Potenza: la Federazione regionale USB Basilicata organizza un presidio/corteo in occasione dello sciopero nazionale. I dettagli

La USB Basilicata organizza un presidio con manifestazione in piazza Prefettura a Potenza in occasione dello sciopero nazionale del 18 Maggio.

La Federazione regionale USB Basilicata, in occasione dello sciopero nazionale di tutte le categorie pubbliche e private indetto per il prossimo 18 Maggio, organizza un presidio/corteo con assemblea pubblica alle 10:00 in piazza Mario Pagano a Potenza.

Alla manifestazione sono stati invitate a partecipare altre organizzazioni e associazioni che vogliano raccogliere l’appello lanciato dalla Global Sumud Flotilla, contro il genocidio che continua crudelmente da parte israeliana nella totale impunità, calpestando il diritto internazionale e trascinando il medio Oriente dentro una spirale sempre più estesa di guerra.

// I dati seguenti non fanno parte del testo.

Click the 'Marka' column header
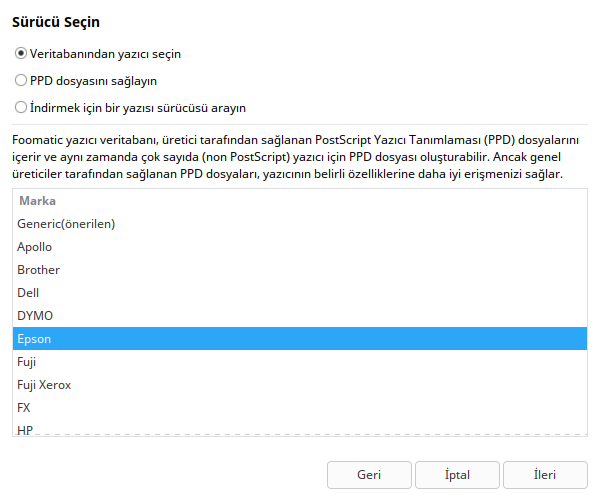The height and width of the screenshot is (501, 600). [38, 201]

Lo sciopero è stato indetto per chiedere:

a) Interventi immediati e strutturali a tutela dei salari e pensioni rispetto l’aumento del costo della vita legato alle guerre con l’Introduzione di un meccanismo di adeguamento automatico dei salari e delle pensioni al costo della vita e l’introduzione di un adeguato salario minimo contrattuale

b) Lo stop ai piani di riamo europei e italiani e la destinazione dei fondi a tutela e allo sviluppo dei servizi essenziali pubblici e alla politica dell’abitare;

c) L’interruzione di ogni relazione istituzionale e collaborazione economica, scientifica e politica con lo stato di Israele unito all’embargo completo sulle armi, sui componenti utili alle armi, sui materiali utili all’armamento, sui trasferimenti di tecnologie e su tutti beni materiali e immateriali “dual use” verso lo stato di Israele;

d) Il rigoroso rispetto da parte dell’Italia delle regole previste dalla legislazione nazionale e comunitaria sull’esportazione e il transito del materiale di cui al punto precedente nei nostri porti, aeroporti, ferrovie e qualsivoglia snodo logistico verso scenari di guerra o dove sono violati trattati internazionali;

e) La presentazione di un decreto urgente per il riconoscimento dell’obiezione di coscienza nei casi previsti dalla legge 185/90 e dal regolamento UE 21/821.